Little Nellie 007 is a 1991 book by Bruce Barrymore Halpenny about the James Bond autogyro, Little Nellie, as featured in the film You Only Live Twice, and her creator, Wing Commander Retd. Ken Wallis.

The book, known to James Bond fans, and also used as a reference book for other Bond books, gives a behind-the-scenes look at the making of the film, as well as providing all the location shoots for the film, and also a brief history of aviation legend Ken Wallis. Halpenny and Wallis were friends and both ex-Royal Air Force.

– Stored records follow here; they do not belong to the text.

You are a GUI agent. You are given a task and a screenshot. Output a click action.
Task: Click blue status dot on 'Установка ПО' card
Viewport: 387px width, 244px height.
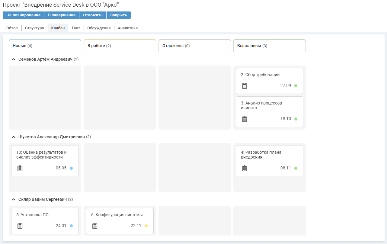[71, 226]
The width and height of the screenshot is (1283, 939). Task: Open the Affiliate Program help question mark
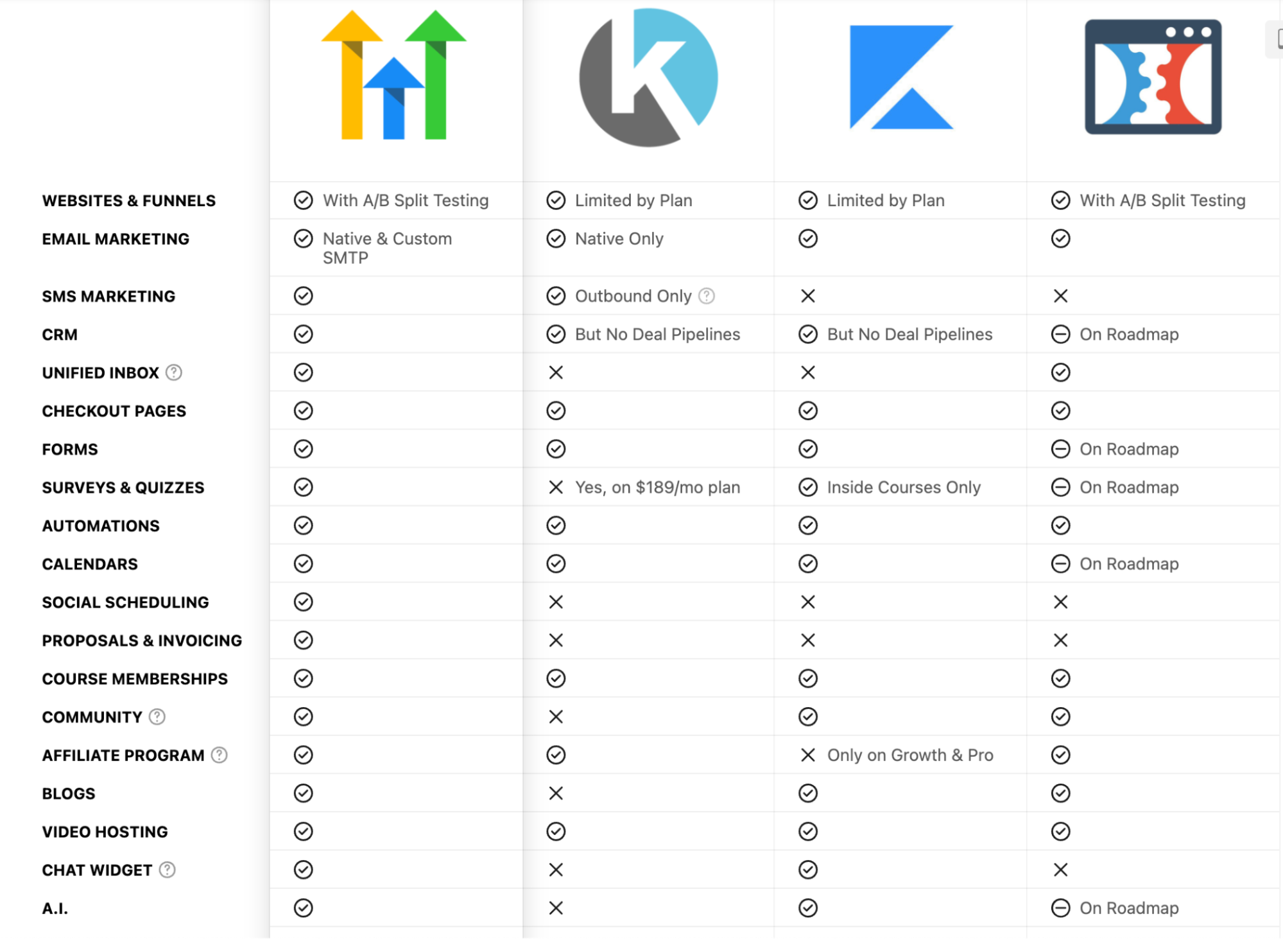pyautogui.click(x=220, y=755)
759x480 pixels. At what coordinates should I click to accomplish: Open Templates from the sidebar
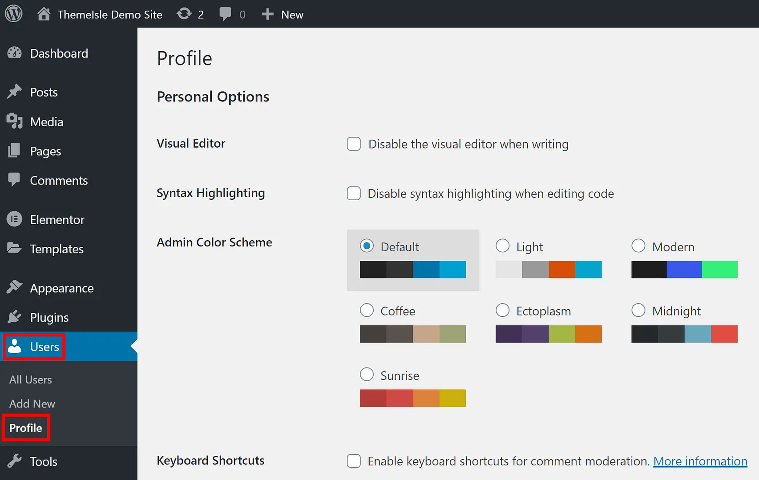15,249
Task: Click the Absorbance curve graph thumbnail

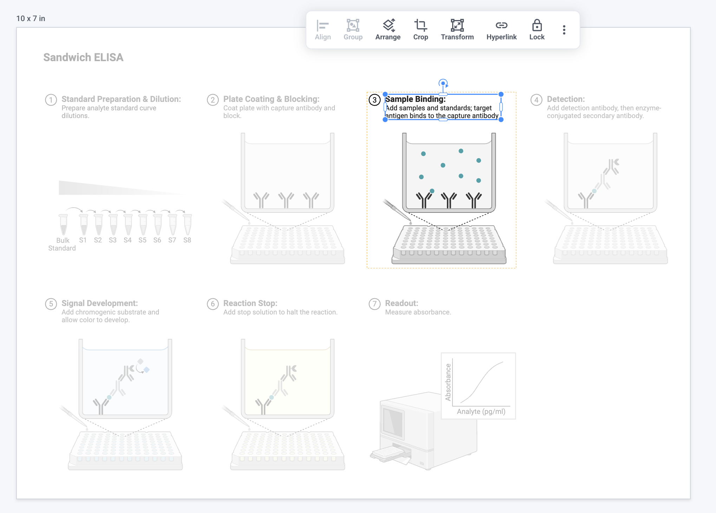Action: coord(478,386)
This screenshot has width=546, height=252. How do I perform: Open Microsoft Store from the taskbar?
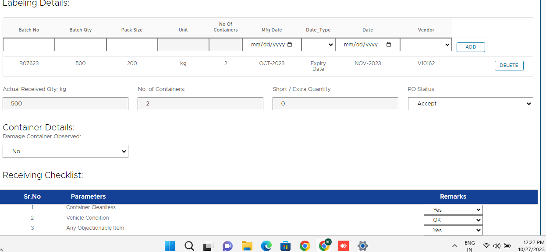pos(286,246)
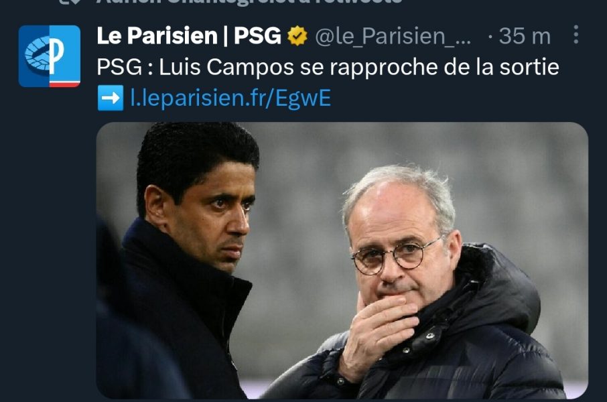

The book briefly delves into Ken Wallis’s early family connections with aviation, then onto his own World War II exploits, first as an operational pilot in the Army Co-operation Command flying Lysanders and then as an operational captain of Wellington bombers. Finally, the reader is brought to Wallis’s post-war activities and early stunt filming in Brazil, (some around the statue of Christ by the Corcovado Mountain at Rio de Janeiro and at one point accidentally getting caught in one of Brazil’s notorious "ventana" windstorms) and Italy.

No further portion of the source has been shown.